» Goal of the exercise
From the line that contains "The width and height of the screenshot is (1200, 674)." to the end of the entries, write out every line exactly, including both ends, and nothing more.

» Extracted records
---*---
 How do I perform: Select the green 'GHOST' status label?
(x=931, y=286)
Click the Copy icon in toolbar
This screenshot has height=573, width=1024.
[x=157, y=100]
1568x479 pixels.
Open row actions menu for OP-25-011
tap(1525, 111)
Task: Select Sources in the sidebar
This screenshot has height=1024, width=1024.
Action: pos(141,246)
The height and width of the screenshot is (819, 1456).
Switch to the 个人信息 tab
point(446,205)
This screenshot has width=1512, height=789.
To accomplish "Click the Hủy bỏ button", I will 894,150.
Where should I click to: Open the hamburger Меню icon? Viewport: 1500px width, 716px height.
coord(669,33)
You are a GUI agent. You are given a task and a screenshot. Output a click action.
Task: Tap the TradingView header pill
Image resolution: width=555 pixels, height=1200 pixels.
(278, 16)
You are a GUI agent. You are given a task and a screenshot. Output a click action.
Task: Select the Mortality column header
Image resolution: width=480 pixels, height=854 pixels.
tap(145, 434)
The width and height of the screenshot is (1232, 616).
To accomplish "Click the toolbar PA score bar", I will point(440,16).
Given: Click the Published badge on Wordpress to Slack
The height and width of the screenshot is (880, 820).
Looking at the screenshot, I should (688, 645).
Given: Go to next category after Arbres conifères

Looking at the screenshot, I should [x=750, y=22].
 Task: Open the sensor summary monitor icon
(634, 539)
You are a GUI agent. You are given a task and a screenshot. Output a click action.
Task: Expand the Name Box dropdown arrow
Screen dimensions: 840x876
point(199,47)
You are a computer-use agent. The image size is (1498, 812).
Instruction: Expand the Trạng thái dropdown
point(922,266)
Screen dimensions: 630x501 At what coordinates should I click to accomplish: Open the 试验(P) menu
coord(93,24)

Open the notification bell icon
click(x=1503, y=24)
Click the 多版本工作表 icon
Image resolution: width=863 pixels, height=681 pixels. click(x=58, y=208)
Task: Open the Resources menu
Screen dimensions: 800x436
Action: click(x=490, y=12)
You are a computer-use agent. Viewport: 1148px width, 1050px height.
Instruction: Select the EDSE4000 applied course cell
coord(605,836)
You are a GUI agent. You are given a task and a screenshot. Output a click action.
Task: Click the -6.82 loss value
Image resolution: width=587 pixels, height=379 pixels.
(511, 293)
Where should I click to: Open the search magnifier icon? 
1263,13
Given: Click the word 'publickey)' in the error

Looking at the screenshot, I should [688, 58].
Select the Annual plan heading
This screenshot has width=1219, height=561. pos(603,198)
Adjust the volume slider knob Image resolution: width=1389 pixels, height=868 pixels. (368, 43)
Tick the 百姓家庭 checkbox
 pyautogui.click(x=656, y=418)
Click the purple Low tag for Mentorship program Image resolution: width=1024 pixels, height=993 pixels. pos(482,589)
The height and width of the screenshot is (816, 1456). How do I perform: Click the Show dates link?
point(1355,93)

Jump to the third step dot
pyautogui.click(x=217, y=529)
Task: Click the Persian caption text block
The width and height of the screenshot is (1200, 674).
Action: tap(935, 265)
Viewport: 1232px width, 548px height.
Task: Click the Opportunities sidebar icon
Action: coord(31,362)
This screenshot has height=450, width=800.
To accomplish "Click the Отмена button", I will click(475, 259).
---*---
» Answer for this exercise
The width and height of the screenshot is (1200, 674).
Action: tap(935, 265)
Viewport: 1232px width, 548px height.
Task: Click the Opportunities sidebar icon
Action: coord(31,362)
This screenshot has height=450, width=800.
To accomplish "Click the Отмена button", I will click(475, 259).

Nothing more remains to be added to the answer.